> [Work instructions]: Repeat everything from the line containing "1920x997 pixels. How" down to the line containing "(x=127, y=319)", word for word.

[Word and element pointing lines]
__________

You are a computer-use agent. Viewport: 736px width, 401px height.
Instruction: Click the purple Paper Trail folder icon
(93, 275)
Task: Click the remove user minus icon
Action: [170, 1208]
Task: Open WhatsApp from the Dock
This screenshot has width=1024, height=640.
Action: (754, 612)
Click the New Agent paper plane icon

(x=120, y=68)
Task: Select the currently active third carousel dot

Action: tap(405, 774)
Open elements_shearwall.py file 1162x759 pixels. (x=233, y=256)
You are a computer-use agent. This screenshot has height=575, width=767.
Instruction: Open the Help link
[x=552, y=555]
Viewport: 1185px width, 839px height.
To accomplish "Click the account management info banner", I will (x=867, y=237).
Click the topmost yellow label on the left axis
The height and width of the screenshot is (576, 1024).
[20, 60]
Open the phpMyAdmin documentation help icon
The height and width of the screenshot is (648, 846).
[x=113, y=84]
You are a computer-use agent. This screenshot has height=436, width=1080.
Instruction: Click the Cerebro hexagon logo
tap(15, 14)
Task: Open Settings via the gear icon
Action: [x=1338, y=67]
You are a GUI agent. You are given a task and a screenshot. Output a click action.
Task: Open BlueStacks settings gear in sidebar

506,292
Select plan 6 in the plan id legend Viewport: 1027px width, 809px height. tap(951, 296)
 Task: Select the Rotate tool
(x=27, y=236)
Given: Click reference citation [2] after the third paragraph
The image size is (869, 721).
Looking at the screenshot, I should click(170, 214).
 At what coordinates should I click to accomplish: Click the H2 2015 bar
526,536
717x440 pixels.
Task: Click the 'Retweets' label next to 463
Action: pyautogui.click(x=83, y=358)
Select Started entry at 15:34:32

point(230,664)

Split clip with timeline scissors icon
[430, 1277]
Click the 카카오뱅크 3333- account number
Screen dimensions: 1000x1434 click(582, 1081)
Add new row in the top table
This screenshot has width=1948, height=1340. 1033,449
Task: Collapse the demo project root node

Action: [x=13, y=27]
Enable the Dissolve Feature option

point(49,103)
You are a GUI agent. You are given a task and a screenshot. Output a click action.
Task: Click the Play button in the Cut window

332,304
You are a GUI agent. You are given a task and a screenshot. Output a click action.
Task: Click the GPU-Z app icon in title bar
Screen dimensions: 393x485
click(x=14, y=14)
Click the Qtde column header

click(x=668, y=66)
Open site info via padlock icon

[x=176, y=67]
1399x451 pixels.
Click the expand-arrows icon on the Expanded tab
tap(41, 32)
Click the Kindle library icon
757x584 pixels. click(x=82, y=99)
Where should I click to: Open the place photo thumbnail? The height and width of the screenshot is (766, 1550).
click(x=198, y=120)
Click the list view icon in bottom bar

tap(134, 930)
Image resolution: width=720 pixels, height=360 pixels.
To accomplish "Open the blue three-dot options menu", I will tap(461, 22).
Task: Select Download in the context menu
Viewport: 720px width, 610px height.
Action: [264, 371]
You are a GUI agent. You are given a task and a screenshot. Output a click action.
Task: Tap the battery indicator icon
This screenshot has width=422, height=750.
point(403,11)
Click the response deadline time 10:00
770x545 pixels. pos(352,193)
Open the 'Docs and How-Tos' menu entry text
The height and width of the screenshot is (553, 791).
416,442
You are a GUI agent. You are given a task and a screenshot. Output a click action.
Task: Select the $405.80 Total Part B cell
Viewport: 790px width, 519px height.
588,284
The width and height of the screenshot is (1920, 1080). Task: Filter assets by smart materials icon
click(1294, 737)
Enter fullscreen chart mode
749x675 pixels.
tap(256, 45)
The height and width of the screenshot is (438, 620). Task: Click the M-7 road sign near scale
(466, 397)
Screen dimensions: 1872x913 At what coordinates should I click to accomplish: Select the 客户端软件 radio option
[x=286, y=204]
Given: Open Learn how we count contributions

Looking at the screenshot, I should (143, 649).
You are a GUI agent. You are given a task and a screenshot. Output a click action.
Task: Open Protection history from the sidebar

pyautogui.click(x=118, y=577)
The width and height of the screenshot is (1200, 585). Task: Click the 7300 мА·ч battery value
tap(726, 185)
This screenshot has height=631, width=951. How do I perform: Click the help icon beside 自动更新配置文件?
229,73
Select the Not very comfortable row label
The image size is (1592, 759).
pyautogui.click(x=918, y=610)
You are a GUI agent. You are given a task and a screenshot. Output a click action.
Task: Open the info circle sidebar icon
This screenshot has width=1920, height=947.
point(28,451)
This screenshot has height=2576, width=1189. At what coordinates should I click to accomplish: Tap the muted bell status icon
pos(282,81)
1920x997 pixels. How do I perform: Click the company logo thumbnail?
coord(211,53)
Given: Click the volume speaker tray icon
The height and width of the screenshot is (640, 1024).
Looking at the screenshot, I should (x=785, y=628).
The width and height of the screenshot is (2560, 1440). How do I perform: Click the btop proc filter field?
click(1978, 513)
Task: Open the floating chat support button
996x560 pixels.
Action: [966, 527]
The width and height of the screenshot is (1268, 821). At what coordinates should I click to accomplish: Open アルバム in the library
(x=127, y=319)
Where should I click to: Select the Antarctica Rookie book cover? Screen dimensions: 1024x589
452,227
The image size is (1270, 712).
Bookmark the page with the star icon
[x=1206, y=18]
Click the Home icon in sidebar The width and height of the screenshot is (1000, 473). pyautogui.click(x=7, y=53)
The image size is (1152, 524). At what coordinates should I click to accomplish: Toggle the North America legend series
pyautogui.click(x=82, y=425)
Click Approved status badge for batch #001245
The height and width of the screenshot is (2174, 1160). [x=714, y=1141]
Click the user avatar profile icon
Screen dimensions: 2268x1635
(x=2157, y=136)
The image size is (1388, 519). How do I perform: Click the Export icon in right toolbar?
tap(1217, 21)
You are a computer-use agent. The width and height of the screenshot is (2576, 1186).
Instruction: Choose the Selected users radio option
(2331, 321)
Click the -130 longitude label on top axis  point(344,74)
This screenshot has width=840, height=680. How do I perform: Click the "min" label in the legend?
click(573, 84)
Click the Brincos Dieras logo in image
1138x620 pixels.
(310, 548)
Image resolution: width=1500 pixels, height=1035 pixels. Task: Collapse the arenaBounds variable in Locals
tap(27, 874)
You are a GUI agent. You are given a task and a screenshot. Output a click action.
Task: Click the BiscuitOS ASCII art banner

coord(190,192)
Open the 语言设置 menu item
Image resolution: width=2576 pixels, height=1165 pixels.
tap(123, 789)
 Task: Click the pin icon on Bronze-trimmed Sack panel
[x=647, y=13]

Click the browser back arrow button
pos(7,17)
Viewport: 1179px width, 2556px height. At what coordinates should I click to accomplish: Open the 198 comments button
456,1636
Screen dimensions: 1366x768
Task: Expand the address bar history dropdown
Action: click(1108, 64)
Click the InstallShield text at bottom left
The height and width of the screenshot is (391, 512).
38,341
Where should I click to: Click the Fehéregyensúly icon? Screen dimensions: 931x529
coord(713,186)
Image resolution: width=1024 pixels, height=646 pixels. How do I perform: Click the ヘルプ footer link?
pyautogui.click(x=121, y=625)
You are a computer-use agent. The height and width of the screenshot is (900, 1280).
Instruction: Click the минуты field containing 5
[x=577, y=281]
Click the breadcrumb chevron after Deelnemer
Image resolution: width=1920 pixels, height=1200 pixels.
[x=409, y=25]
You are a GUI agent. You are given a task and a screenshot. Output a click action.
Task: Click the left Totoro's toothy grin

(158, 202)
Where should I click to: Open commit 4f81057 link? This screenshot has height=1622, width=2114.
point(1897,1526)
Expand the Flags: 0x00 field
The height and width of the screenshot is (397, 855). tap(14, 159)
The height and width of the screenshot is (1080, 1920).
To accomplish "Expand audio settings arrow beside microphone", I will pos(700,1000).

__________

> [The output]:
1920x997 pixels. How do I perform: Click the company logo thumbnail?
coord(211,53)
Given: Click the volume speaker tray icon
The height and width of the screenshot is (640, 1024).
Looking at the screenshot, I should (x=785, y=628).
The width and height of the screenshot is (2560, 1440). How do I perform: Click the btop proc filter field?
click(1978, 513)
Task: Open the floating chat support button
996x560 pixels.
Action: [966, 527]
The width and height of the screenshot is (1268, 821). At what coordinates should I click to accomplish: Open アルバム in the library
(x=127, y=319)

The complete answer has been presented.